Problem to work on: Write out the listing's lines verbatim, starting at its first line and stopping after the line that contains "tap(352, 804)".

Records for this exercise:
________

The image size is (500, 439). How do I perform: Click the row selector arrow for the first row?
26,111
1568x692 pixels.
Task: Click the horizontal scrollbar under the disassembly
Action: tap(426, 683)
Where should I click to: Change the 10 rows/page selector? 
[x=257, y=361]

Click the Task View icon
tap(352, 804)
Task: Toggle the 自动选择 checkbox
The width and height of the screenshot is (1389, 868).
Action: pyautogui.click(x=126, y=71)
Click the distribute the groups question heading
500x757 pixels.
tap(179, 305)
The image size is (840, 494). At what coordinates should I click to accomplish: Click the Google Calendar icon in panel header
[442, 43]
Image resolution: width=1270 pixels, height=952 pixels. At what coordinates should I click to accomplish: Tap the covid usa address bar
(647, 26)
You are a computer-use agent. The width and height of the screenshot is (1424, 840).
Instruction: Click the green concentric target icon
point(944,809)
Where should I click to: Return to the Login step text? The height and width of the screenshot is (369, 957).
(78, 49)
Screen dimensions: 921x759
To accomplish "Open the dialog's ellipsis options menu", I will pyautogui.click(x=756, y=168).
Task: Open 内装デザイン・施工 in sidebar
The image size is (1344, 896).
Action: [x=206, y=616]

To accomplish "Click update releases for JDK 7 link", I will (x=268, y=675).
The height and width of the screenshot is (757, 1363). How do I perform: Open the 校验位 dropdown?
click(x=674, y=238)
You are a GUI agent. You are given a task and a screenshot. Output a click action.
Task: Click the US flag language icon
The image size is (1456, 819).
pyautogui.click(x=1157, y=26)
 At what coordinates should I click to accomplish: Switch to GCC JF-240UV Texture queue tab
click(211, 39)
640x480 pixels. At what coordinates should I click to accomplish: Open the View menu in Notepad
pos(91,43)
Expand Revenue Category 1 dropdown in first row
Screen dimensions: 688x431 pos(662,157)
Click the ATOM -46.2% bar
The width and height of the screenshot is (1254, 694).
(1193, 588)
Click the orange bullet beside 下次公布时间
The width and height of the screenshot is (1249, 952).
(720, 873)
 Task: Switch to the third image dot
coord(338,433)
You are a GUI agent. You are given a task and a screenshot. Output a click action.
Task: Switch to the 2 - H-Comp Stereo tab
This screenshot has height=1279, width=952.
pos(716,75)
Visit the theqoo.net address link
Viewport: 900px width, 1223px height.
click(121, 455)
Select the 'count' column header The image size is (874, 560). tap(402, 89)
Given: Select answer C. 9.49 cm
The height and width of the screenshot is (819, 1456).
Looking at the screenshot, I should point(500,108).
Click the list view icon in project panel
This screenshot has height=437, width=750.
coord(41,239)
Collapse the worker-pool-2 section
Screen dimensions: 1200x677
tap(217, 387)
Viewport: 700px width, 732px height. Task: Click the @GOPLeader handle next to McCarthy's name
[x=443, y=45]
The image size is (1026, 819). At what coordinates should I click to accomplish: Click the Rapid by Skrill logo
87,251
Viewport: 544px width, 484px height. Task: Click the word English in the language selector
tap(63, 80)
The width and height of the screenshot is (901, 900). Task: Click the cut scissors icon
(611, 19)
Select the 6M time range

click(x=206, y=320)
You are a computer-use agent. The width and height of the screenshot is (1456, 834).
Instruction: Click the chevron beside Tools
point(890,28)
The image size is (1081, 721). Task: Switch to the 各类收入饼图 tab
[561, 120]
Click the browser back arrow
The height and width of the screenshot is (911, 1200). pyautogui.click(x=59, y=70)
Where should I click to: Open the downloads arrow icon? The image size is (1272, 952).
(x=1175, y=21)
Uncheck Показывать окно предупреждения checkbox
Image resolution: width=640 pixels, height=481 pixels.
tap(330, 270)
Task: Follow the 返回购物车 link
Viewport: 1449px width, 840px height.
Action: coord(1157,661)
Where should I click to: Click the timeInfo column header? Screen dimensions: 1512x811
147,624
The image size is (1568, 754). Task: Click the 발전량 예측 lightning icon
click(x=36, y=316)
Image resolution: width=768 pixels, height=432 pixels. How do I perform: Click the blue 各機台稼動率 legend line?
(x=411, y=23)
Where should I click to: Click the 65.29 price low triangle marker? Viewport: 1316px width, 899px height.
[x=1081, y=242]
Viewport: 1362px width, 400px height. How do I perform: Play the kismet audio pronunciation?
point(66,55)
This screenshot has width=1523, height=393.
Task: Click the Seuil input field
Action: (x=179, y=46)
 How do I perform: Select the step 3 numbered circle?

________

Full response:
The image size is (500, 439). How do I perform: Click the row selector arrow for the first row?
26,111
1568x692 pixels.
Task: Click the horizontal scrollbar under the disassembly
Action: tap(426, 683)
Where should I click to: Change the 10 rows/page selector? 
[x=257, y=361]

Click the Task View icon
tap(352, 804)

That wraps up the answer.